The far side of the moon – colloquially known as the dark side – actually gets as much light as the near side but always faces away from Earth.
This is because the moon is tidally locked to Earth, rotating at the same rate that it orbits our planet, so the far side – or the ‘dark side’ – is never visible from our planet.
This relatively unexplored region is mountainous and rugged, making a successful landing much harder to achieve.
Beijing is pouring billions into the military-run programme, with hopes of having a crewed space station by 2022, and of eventually sending humans to the moon.

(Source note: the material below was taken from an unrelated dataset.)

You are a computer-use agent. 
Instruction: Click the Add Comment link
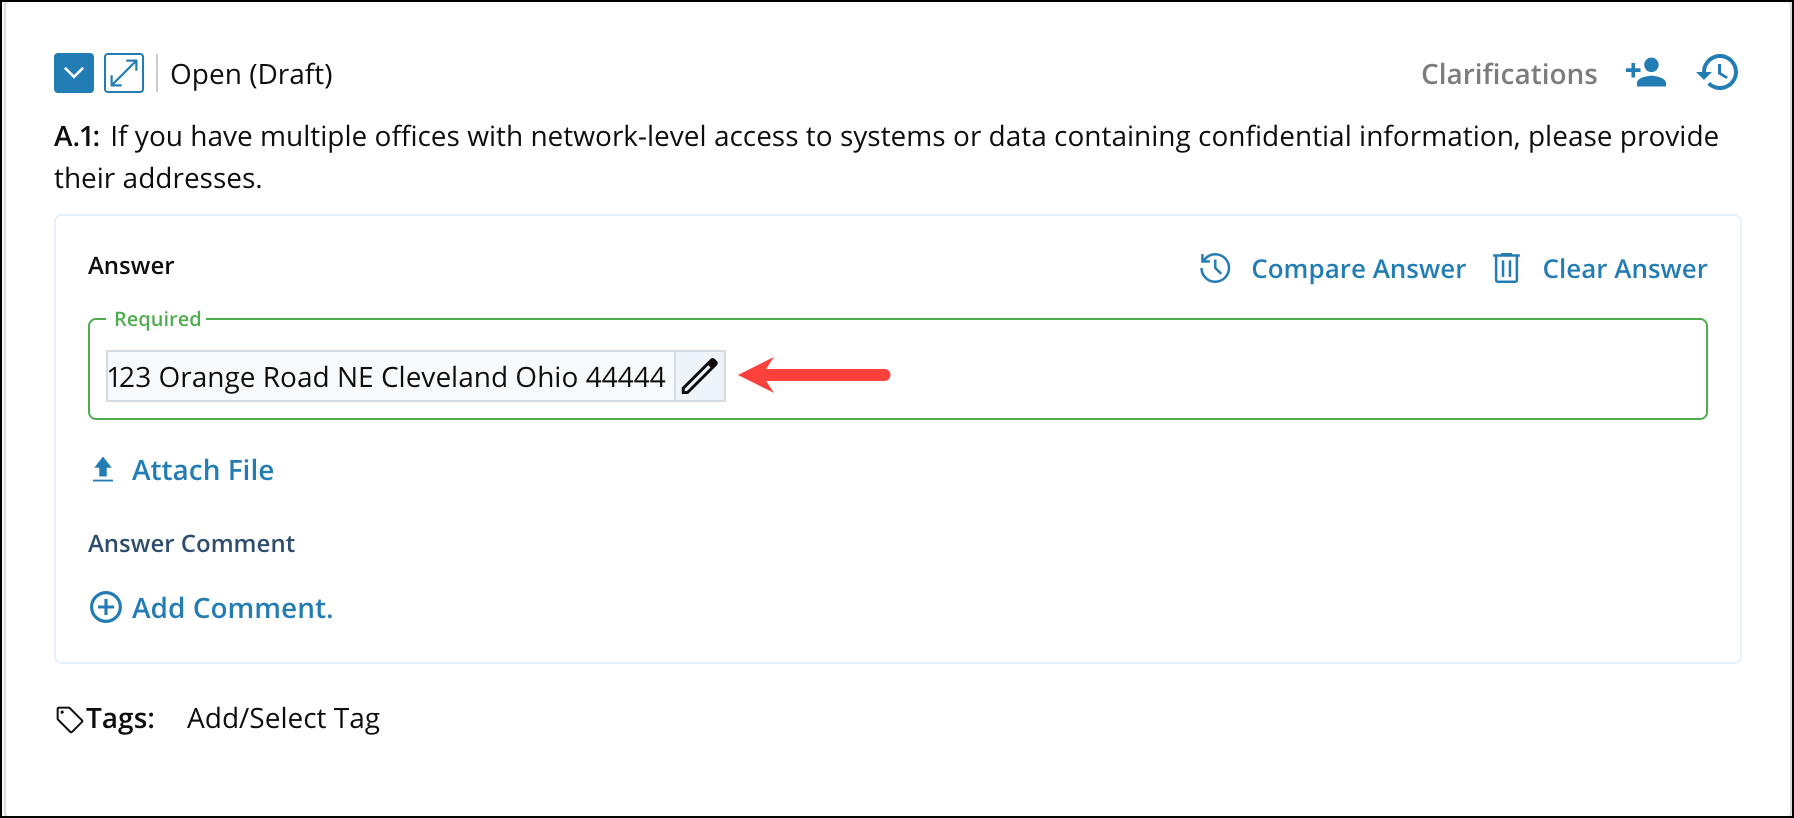click(x=232, y=608)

The Chang’e-4 lunar probe mission – named after the moon goddess in Chinese mythology – launched in December 2018 from the southwestern Xichang launch centre.
It is the second Chinese probe to land on the moon, following the Yutu rover mission in 2013.
China announced that in honour of this success the rover on-board Chang’e-4 has been named Yutu 2.
Previous spacecraft have seen the far side of the moon, but none has landed on it.
The probe entered lunar orbit ‘to prepare for the first-ever soft landing on the far side of the moon’, the China National Space Administration said at the time.
The tasks of the Chang’e-4 include astronomical observation, surveying the moon’s terrain, landform and mineral composition, and measuring the neutron radiation and neutral atoms to study the environment on the far side of the moon.
Researchers hope the seeds will grow to blossom on the Moon, with the process captured on camera and transmitted to Earth.
China aims to catch up with Russia and the United States to become a major space power by 2030.
It is planning to launch construction of its own manned space station next year and have its own lunar base by 2036.
Dr Bothwell said: ‘The success of the landing and of this mission puts china in a very strong position among other nations.
‘The co-operation between the space agencies is great for science and is a case of humanity working together to understand more about the mysteries and issues of the universe.
‘Possibly the best thing that could happen is another space race similar to the competition between the US and Russia in the 60s and 70s.
‘With ESA, Roscosmos and NASA all taking significant steps and the private space race between SpaceX and other firms hotting up, it could bring about a renaissance in space exploration.’